(Data entries)
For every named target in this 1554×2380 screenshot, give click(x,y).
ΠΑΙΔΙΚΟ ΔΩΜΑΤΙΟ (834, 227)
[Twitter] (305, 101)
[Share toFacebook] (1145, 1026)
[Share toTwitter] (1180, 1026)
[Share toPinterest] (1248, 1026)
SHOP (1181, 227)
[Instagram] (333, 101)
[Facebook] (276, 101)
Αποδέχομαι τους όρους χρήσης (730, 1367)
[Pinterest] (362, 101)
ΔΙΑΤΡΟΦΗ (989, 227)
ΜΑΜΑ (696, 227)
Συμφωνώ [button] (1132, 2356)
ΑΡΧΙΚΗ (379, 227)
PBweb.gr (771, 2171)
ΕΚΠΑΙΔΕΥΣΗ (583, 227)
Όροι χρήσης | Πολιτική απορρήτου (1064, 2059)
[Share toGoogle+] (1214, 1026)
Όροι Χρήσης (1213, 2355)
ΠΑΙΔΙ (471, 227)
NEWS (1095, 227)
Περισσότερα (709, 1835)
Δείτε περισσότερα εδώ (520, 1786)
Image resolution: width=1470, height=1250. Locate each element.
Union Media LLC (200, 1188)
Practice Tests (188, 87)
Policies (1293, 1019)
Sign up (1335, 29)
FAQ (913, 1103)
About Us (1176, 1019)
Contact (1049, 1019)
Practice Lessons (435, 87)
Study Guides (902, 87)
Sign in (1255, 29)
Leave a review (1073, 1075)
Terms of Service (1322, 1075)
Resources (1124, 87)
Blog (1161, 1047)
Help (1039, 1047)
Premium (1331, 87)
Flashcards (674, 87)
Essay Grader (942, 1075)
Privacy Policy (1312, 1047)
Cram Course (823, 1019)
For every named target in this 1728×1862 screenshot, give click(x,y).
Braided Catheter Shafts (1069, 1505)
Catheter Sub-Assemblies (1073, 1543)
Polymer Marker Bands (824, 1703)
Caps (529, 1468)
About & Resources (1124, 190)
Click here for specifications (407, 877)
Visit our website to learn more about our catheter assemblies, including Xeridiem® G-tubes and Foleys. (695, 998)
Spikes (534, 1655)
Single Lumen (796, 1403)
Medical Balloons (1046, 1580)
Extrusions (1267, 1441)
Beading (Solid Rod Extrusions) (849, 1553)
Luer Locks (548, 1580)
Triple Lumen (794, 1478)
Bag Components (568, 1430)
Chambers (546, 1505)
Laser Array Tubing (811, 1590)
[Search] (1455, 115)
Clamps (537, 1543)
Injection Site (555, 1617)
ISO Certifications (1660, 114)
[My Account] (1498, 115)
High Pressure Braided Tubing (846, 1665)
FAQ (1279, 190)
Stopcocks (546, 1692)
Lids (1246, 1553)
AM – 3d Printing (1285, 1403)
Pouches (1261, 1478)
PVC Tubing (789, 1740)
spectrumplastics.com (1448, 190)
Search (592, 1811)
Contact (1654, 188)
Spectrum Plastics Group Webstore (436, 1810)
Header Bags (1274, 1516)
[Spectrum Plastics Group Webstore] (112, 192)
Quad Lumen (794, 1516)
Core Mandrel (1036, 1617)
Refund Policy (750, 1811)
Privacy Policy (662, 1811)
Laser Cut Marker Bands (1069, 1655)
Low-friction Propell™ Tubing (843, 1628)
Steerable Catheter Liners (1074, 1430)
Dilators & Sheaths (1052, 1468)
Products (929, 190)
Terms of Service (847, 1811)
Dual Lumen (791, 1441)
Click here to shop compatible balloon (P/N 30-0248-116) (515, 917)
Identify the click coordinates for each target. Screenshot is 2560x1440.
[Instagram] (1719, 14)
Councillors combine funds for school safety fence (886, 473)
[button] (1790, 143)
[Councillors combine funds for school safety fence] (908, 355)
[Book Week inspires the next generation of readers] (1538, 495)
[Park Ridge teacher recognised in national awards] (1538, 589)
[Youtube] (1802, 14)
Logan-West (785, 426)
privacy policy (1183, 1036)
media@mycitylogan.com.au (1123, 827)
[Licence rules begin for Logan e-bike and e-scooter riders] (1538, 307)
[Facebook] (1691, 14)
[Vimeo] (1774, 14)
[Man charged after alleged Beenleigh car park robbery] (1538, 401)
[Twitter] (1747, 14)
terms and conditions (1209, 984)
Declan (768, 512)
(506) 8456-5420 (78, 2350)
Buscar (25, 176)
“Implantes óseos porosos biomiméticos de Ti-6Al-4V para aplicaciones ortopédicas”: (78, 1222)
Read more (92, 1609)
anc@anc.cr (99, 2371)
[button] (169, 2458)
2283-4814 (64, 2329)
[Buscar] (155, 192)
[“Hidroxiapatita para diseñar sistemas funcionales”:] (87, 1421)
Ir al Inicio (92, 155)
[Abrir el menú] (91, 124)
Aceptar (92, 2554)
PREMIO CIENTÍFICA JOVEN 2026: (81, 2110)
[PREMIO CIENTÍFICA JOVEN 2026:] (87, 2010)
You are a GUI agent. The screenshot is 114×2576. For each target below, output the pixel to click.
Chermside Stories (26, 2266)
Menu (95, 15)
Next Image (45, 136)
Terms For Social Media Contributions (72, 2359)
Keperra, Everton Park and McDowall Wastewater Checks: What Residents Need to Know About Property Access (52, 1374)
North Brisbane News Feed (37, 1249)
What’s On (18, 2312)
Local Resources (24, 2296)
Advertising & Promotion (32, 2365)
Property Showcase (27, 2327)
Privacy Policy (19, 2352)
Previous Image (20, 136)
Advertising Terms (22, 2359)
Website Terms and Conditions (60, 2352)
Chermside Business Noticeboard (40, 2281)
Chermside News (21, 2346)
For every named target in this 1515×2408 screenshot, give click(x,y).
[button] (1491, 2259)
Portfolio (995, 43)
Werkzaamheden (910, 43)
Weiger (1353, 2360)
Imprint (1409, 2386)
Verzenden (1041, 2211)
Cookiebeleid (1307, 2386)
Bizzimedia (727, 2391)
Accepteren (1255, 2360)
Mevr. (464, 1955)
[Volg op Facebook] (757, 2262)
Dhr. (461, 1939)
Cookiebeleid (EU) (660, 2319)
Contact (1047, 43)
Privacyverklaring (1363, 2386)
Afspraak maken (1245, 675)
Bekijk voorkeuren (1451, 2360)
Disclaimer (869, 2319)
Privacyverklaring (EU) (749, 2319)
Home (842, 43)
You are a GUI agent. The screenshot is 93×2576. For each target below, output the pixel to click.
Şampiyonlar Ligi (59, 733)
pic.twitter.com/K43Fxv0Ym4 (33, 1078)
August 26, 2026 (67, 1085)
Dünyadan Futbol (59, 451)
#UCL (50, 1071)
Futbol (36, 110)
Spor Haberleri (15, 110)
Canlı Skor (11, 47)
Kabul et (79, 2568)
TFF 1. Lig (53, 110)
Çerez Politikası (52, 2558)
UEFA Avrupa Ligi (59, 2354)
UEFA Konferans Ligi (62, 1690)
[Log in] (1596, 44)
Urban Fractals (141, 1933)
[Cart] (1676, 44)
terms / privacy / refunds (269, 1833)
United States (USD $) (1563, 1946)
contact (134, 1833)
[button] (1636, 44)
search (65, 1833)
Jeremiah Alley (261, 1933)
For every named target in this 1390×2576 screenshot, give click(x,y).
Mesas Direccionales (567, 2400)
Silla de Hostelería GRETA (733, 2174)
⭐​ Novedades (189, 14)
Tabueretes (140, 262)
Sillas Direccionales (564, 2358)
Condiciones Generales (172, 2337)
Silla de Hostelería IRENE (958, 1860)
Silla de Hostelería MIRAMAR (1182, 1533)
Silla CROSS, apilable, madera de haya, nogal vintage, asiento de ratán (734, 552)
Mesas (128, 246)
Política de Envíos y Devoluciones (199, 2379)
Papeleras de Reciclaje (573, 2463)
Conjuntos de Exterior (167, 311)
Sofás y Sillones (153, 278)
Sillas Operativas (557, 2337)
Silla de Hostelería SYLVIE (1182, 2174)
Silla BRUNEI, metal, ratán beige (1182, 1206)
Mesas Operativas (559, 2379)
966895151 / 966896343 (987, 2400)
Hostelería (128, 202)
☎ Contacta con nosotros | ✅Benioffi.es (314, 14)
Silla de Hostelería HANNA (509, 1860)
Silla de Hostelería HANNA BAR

§ **Your goal**:
With the line that has "UEFA Konferans Ligi (62, 1690)" as the first and the line that has "Silla de Hostelería GRETA (733, 2174)" as the last, repeat exactly that run of lines above and no more.

§ **Result**:
UEFA Konferans Ligi (62, 1690)
[Log in] (1596, 44)
Urban Fractals (141, 1933)
[Cart] (1676, 44)
terms / privacy / refunds (269, 1833)
United States (USD $) (1563, 1946)
contact (134, 1833)
[button] (1636, 44)
search (65, 1833)
Jeremiah Alley (261, 1933)
For every named target in this 1390×2576 screenshot, give click(x,y).
Mesas Direccionales (567, 2400)
Silla de Hostelería GRETA (733, 2174)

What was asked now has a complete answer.